TORONTO – August 17, 2005 – The Ontario Human Rights Tribunal has granted intervenor status to the Mental Health Legal Committee (MHLC), the Empowerment Council, Systemic Advocates in Addiction and Mental Health (Empowerment Council), and the Psychiatric Patient Advocate Office (PPAO) in an upcoming hearing regarding Ontario's Coroners Act. Retired Supreme Court Justice Peter Cory, sitting as the Tribunal, granted all three groups permission to call and cross-examine witnesses and to make submissions. He found that the intervenors are to be represented by the same counsel.

The Honourable Peter Cory also denied motions brought the Attorney General for Ontario and the Chief Coroner to dismiss the complaints on various technical grounds. He found that the "noble words" of the Human Rights Code should "never receive a narrow, legalistic interpretation."

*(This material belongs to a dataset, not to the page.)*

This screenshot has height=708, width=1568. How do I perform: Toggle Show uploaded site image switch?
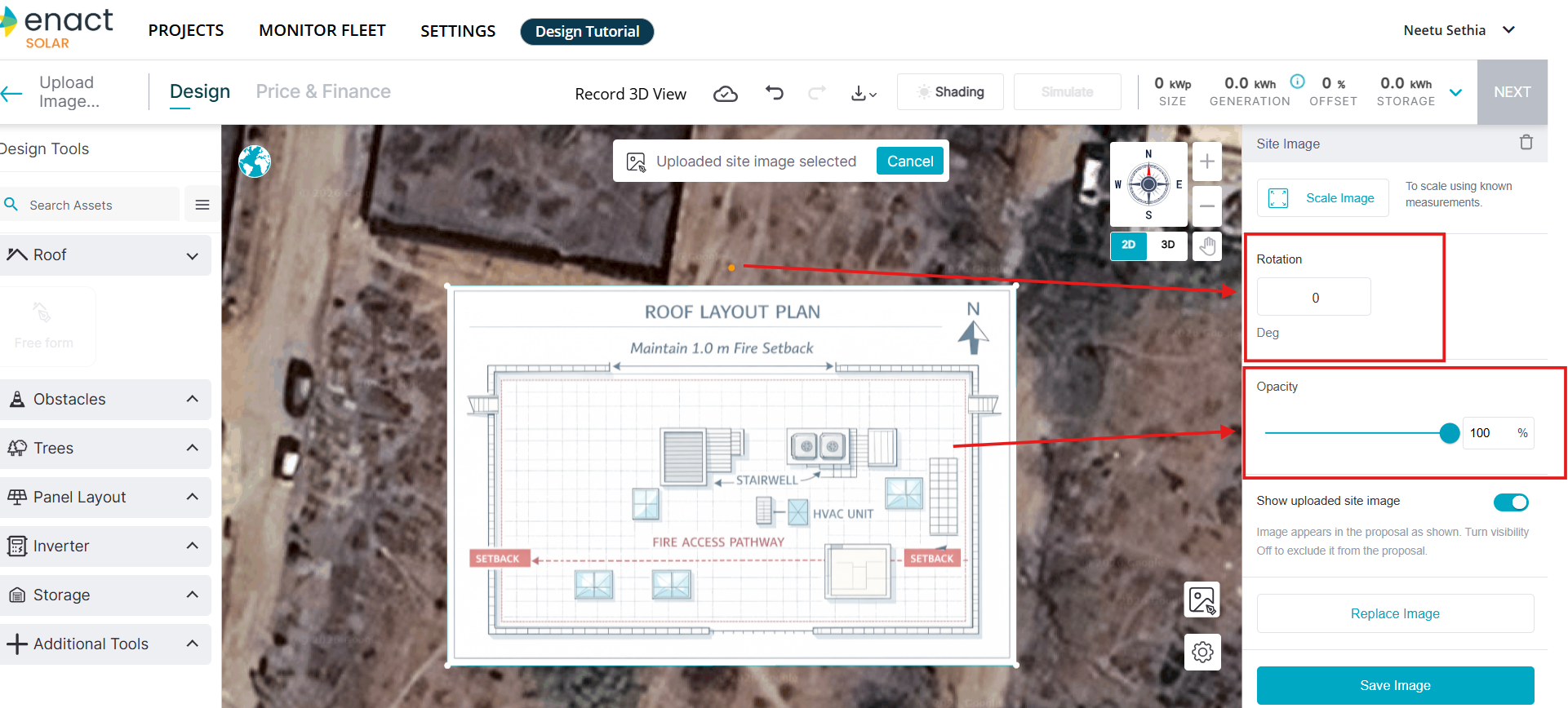pyautogui.click(x=1510, y=502)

The Tribunal is scheduled in January 2006 to hear the complaints of Renata Braithwaite, who lost her mother, and Robert Illingworth, who lost his brother, in two of the many fatal incidents that occur in Ontario's psychiatric hospitals each year. The Office of the Chief Coroner refused to hold inquests into those deaths. The Coroners Act stipulates that inquests are mandatory for persons that die while detained by the police or in correctional facilities, but does not not mandate inquests for persons that die while held in psychiatric facilities. The complainants allege that the Coroners Act contravenes the Human Rights Code because it discriminates against persons receiving services on the basis of disability. For our previous press release on the background of these complaints, please click here.

For the full text of the decisions in PDF format, please click here for the decision respecting the Attorney General's motion and here for the intervention decision.

MHLC and the Empowerment Council are represented by Marshall Swadron and Kelley Bryan of Swadron Associates.